• Information

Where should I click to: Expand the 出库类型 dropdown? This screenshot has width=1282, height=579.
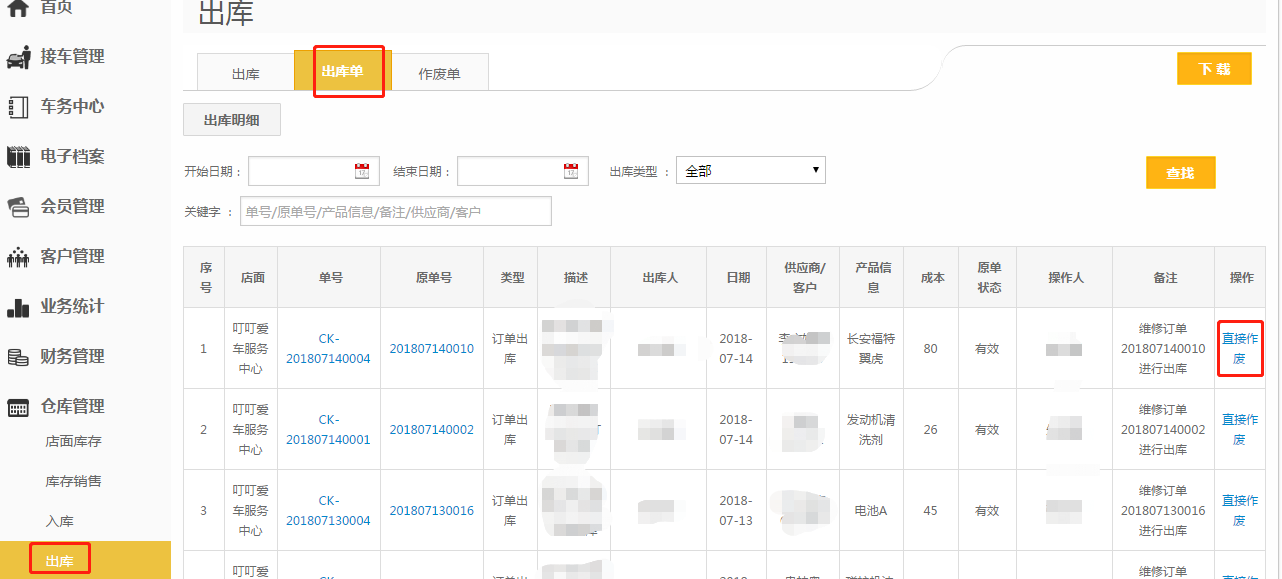click(x=750, y=171)
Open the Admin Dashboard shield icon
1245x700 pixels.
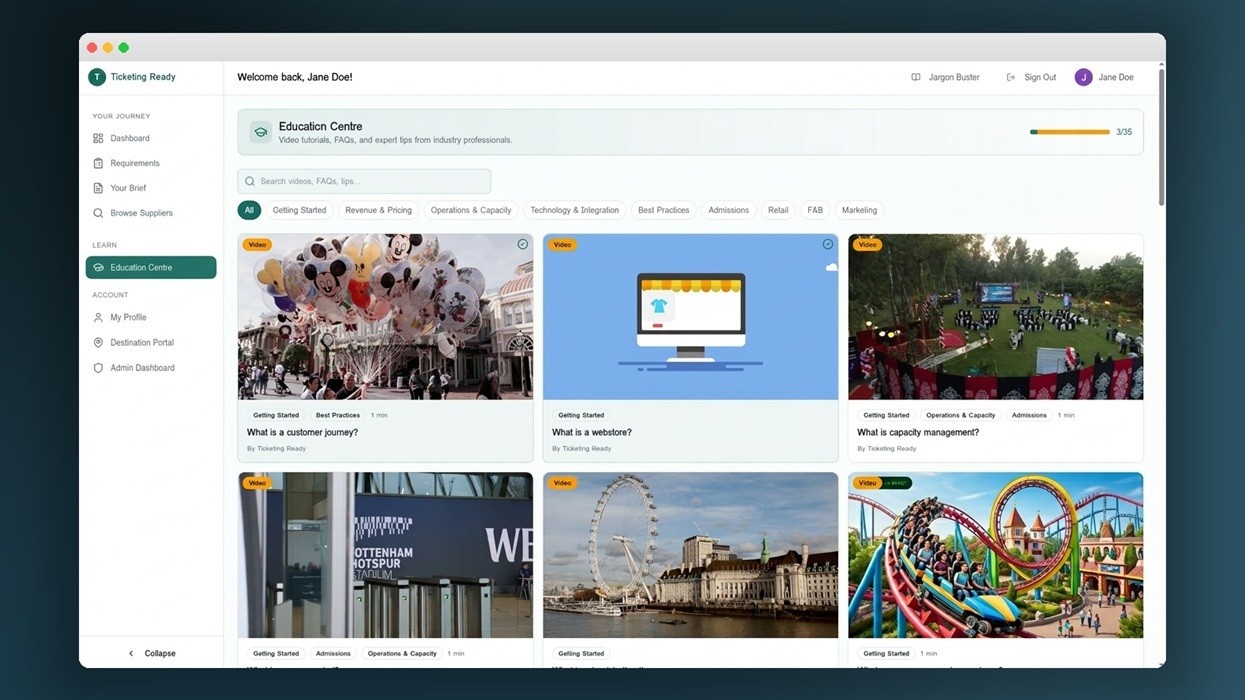click(x=97, y=367)
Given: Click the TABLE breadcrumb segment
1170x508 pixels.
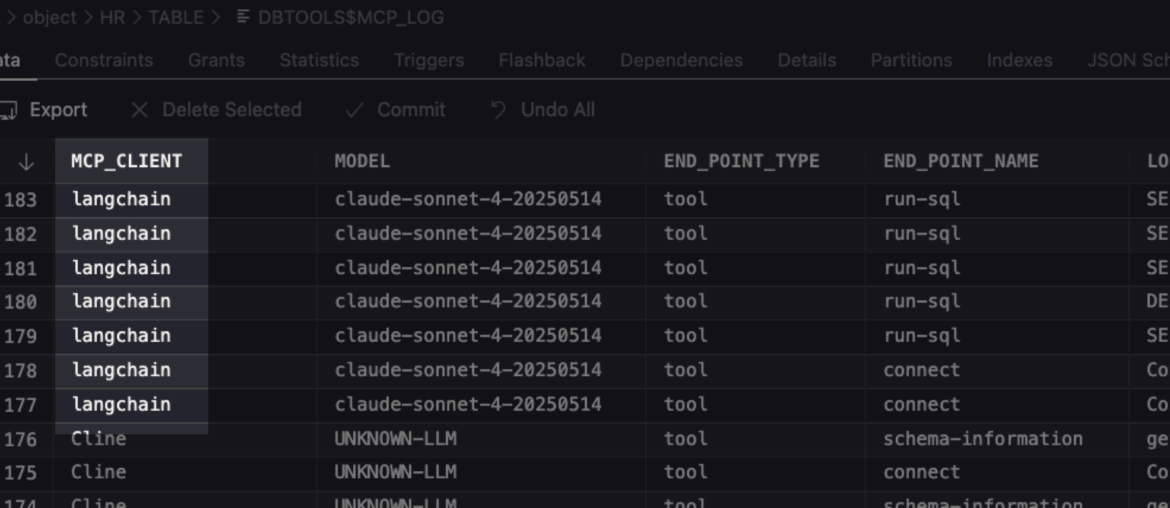Looking at the screenshot, I should [176, 17].
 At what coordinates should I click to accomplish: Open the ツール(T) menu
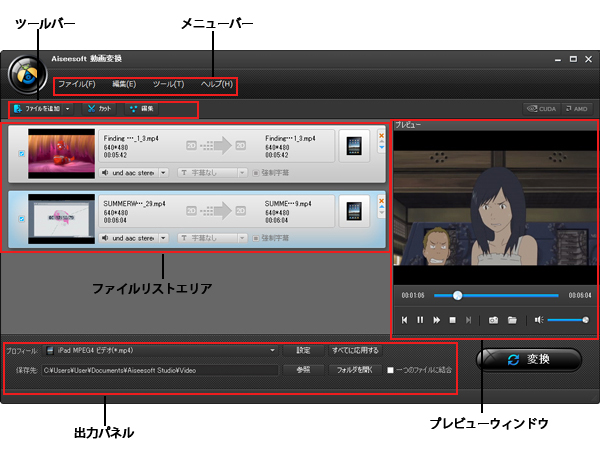168,84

• Directions for this task
Please write out every record above exactly, but leave the pictures out.

• Expected answer
Where should I click to: Expand the 出库类型 dropdown? This screenshot has width=1282, height=579.
click(x=750, y=171)
Open the Admin Dashboard shield icon
1245x700 pixels.
click(x=97, y=367)
Given: Click the TABLE breadcrumb segment
1170x508 pixels.
Looking at the screenshot, I should [176, 17].
 At what coordinates should I click to accomplish: Open the ツール(T) menu
168,84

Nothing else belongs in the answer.